The third is observability. We instrumented the routing engine the way one instruments a service: counters, histograms, traces. None of that was wrong, but none of it was sufficient. The instrumentation we needed was the instrumentation that lets an operator answer a regulator's question about a specific decision six months later. We have that now, and the discipline of building it has changed how we think about every new subsystem. It is the same pattern, again, from the audit-trail work: the right primitives at the boundary determine what is possible at the center.
What the next two years look like.
The next architectural rebuild is already underway. The policy compiler is being moved from a per-deployment artifact to a per-tenant artifact, with module overlays applied at routing time rather than compile time. This lets us push policy updates without recompilation and recovers a class of deployment that has historically been too dynamic for the ahead-of-time path.
The second rebuild is the routing decision itself. Today the decision is a single deterministic evaluation against the compiled table. The next-generation engine will support a small set of bounded probabilistic decisions for cases where the policy explicitly defines a tolerance band — primarily in the cultural-module space, where strict determinism has produced brittle behavior at jurisdictional edges. The discipline here is that the probabilistic decision is itself audited, and the policy that permits it is the artifact regulators inspect.
Neither rebuild changes the sub-100ms target. Both are designed around it. If anything they tighten it: the per-tenant compile recovers headroom that the per-deployment compile spent, and the bounded probabilistic decisions are cheaper to evaluate than the deterministic ones they replace. The target moves down to a p95 of 80ms over the next four quarters, with a stretch goal of 65ms in the largest deployments by the end of the planning horizon.
Sub-100ms is not a latency target. It is the threshold below which the behavioral layer stops being something operators have to think about.

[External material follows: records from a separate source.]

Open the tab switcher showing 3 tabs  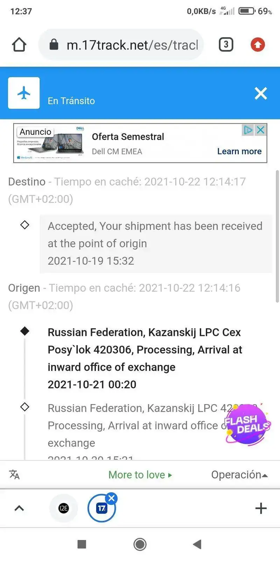226,45
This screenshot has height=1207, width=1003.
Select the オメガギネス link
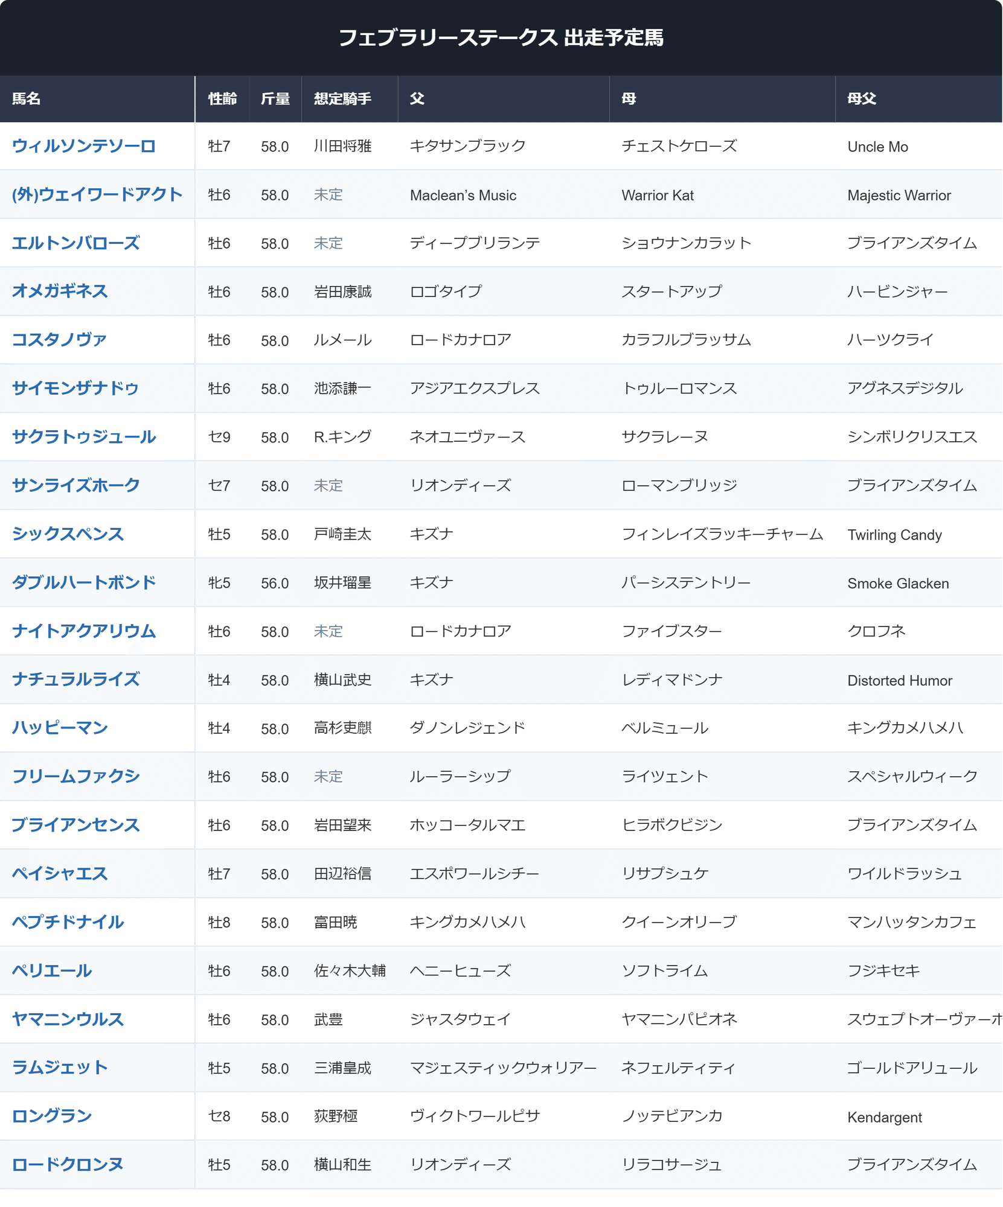60,291
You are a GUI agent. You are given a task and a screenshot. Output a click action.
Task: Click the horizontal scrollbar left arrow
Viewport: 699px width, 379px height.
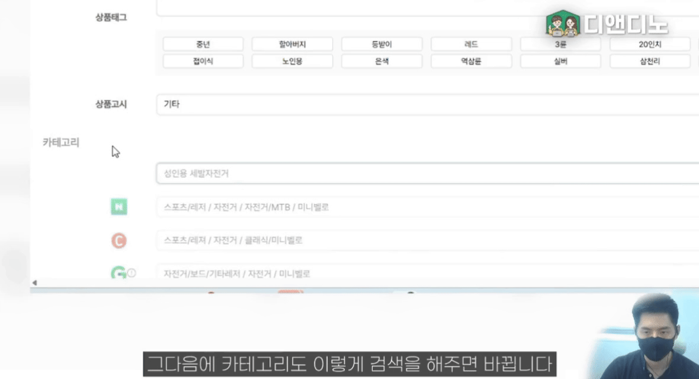(34, 283)
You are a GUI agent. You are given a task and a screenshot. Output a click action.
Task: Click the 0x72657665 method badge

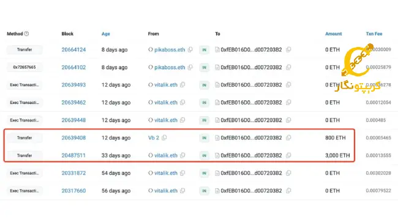(x=24, y=67)
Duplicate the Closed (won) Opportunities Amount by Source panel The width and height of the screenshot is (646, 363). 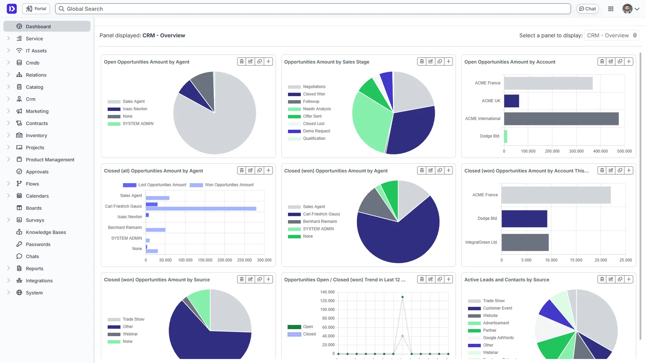click(x=259, y=279)
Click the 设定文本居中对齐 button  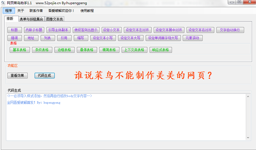tap(169, 30)
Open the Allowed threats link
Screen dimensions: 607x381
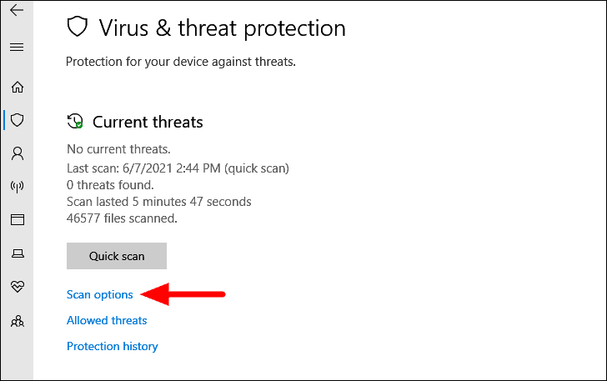[107, 320]
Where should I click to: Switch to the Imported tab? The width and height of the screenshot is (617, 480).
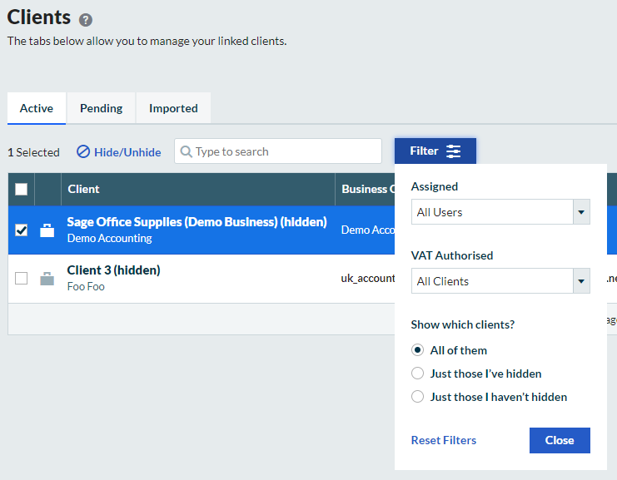tap(173, 108)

The architecture that runs the routing engine today is not the architecture we shipped on day one, and it is not the architecture we will run a year from now. The discipline is in knowing which parts to rebuild and when, and in being honest with operators about which parts are working and which parts are temporary.
The deeper lesson from 1.8 billion calls is that the right primitives compound and the wrong ones tax. Append-only stores compound. Ahead-of-time compilation compounds. Provenance as a first-class artifact compounds. Treating any of those as a convenience rather than a primitive taxes the deployment for years. We have paid that tax twice now. The third time we will not.